Wednesday, February 14, 2007

Torture and 24

*Andrew Sullivan:

The adoption of torture as an authorized interrogation technique by the United States was innovated by president Bush, vice-president Cheney, defense secretary Donald Rumsfeld, and officials in the Justice Department and Pentagon in the wake of 9/11. It has been documented in hundreds of cases in every theater of war, and authorized by presidential directive, waiving the Geneva Conventions if "military necessity" demands it. Last September, Karl Rove made a strategic decision to use the torture issue as a last, desperate campaign tactic - to see if he could out-Bauer the Democrats. Jane Mayer's latest contribution reporting the shift of America from a law-abiding country to a torturing nation is this piece on the hit television show, "24." It's a very effective drama and pure fantasy for pro-torture conservatives. Conservative pundit Laura Ingraham has even confessed to finding scenes of brutal interrogations therapeutic: Joel Surnow, (the creator of "24") once appeared as a guest on Ingraham's show; she told him that, while she was undergoing chemotherapy for breast cancer, "it was soothing to see Jack Bauer torture these terrorists, and I felt better." Surnow joked, "We love to torture terrorists — it's good for you!"

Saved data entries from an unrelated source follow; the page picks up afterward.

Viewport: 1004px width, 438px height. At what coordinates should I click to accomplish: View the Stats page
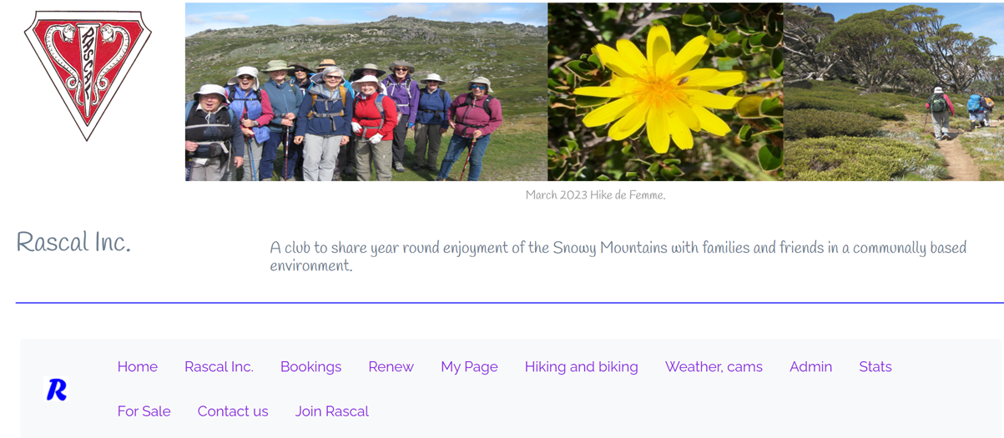tap(875, 366)
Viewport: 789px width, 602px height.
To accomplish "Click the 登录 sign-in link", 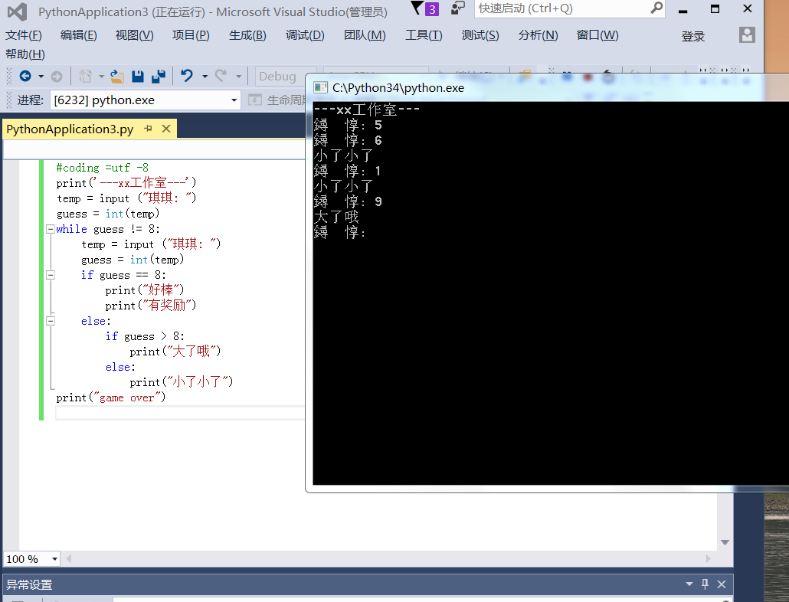I will pyautogui.click(x=692, y=36).
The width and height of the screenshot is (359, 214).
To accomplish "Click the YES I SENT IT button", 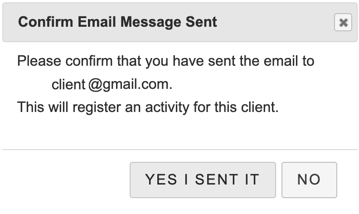I will click(202, 180).
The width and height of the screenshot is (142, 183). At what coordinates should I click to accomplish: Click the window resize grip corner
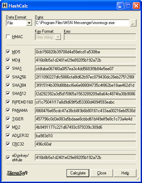point(138,179)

Mayer helps show how the near-non-existent "ticking clock" scenario has been popularized by "24" in such a way as to normalize torture in the public consciousness. In five seasons of "24", there have been sixty-seven torture scenes, and all of them are portrayed as effective, productive, and justified. Military cadets, weaned on "24", now tend to see nothing wrong with it. Soldiers in the field have internalized the show's ethics. One witness to this is Tony Lagouranis, a former army interrogator in Iraq. He tells Mayer that some soldiers in Iraq just replicated the "24" scenes in real life - even though torture is still nominally illegal under American law for the regular military (the Bush administration has created a special CIA torture unit to do the job instead).

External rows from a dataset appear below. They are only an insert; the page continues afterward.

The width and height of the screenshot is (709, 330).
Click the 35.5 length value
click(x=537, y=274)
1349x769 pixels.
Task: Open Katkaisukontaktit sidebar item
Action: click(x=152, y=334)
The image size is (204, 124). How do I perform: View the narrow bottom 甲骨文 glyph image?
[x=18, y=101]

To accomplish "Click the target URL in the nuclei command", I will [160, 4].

Lagouranis is a good witness for what has actually been happening in the war:
"In Iraq, I never saw pain produce intelligence," Lagouranis told me. "I worked with someone who used waterboarding ... I used severe hypothermia, dogs, and sleep deprivation. I saw suspects after soldiers had gone into their homes and broken their bones, or made them sit on a Humvee’s hot exhaust pipes until they got third-degree burns. Nothing happened." Some people, he said, "gave confessions. But they just told us what we already knew. It never opened up a stream of new information." What's truly disturbing is how enthusiastic the Republican establishment is about this adoption of torture as the American way.